When it comes to music in the West, punk and metal have been intertwined in the music scene in the United States, but in Pakistan there has always been a discrepancy. According to Usmani, people in Pakistan know more about metal than punk. In punk music, context is key and has a lot to do with pop culture. “It’s hard to really get excited about old punk bands today because they’re really localised almost to a fault,” says Usmani. “I think Dead Bhuttos is unapologetically a Pakistani band ... it’s Lahori as hell.”

This project has been on Usmani’s mind for a while, since he started looking for parallels between the Bhutto family and the Kennedys in the US. His feelings are lukewarm about the Bhuttos and he feels that way about all dynastic families, be it the Clintons, Trudeaus or the Bush family. “The cult of personality surrounding these political families is fascinating and extremely morbid,” says Usmani.

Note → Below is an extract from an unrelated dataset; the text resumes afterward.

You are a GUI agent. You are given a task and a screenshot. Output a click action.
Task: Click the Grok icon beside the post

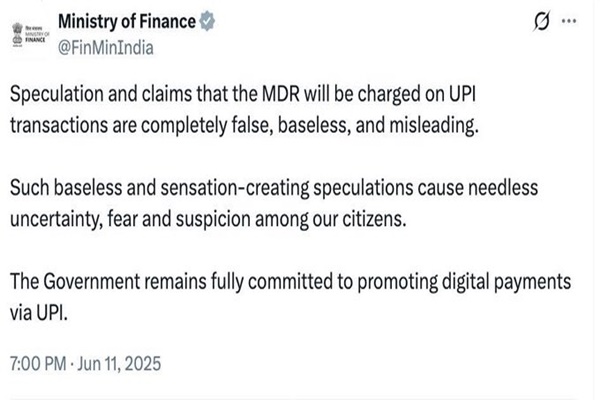click(x=544, y=21)
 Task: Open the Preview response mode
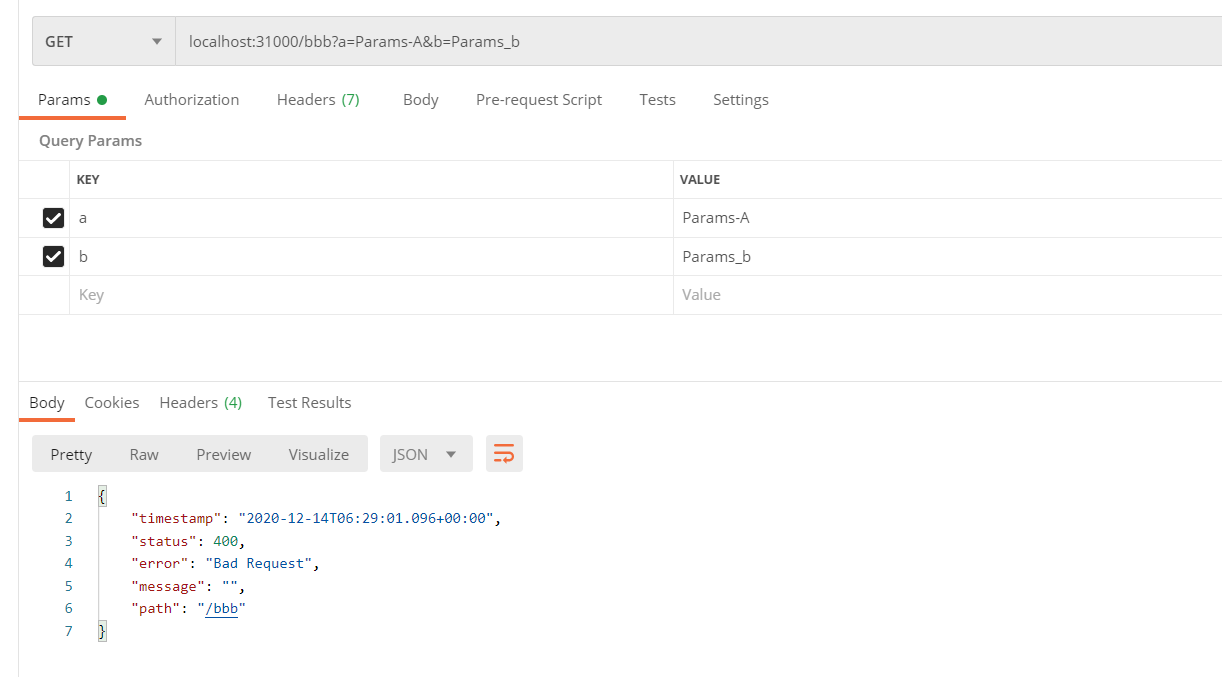[x=223, y=453]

Referencing early US punk band the Dead Kennedys, Ahmed says: “The Dead Bhuttos are inspired by Dead Kennedys as much as any other hardcore punk band. Dead Kennedys is an essential punk band. So it’s difficult to pick a particular element of their music. Dead Bhuttos is not a Dead Kennedys tribute band or anything of that sort. It’s just the name that is a homage to Dead Kennedys, but with Pakistani sensibilities. Our music comprises all things punk, hardcore, grind, and even a bit of doom, along with some post-punk influences as well.”

The writing process for the EP went smoothly between the three members, and while they hope to be able to play live together soon, there aren’t any plans on the cards yet.

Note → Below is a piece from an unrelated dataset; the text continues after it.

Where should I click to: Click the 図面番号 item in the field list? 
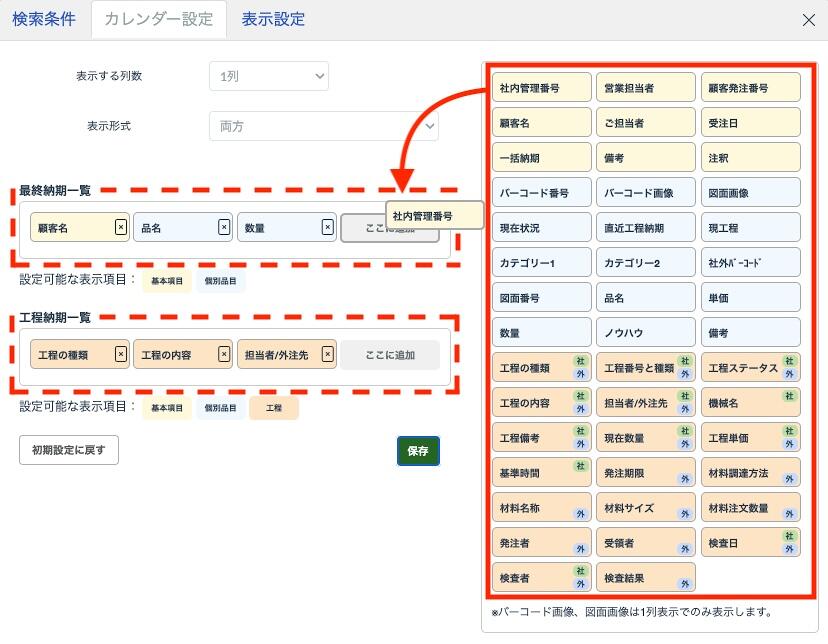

“They’re both [Amin and Ahmed] the two most talented rock musicians in Pakistan. “The rest make me snore,” says Usmani.

The role of political parties in Pakistan is similar to that of parties the world over when it comes to supporters. Hardcore party supporters in Pakistan are referred to as “jiyalas” and the Pakistan Peoples Party (Bhutto’s party) has attracted decades of support from them. While the band is sceptical about punk having the power to change politics in Pakistan, watching a band called Dead Bhuttos could help people to understand there are wider possibilities about what they can write about.

Whether an emerging band named Dead Bhuttos will be taken as offensive is yet to be seen. “I’m not afraid of ‘jiyalas’ … I think our beliefs as three individuals are all left-leaning, and we like to make fun of the things that are dear to us,” says Usmani.

“I hope if people take anything from it, it’s that more people should form punk bands in Pakistan. There are so many young people and not enough of an outlet.”

Zahra Salahuddin is former multimedia producer at Pakistan's www.dawn.com and studying at Aarhus University in Denmark.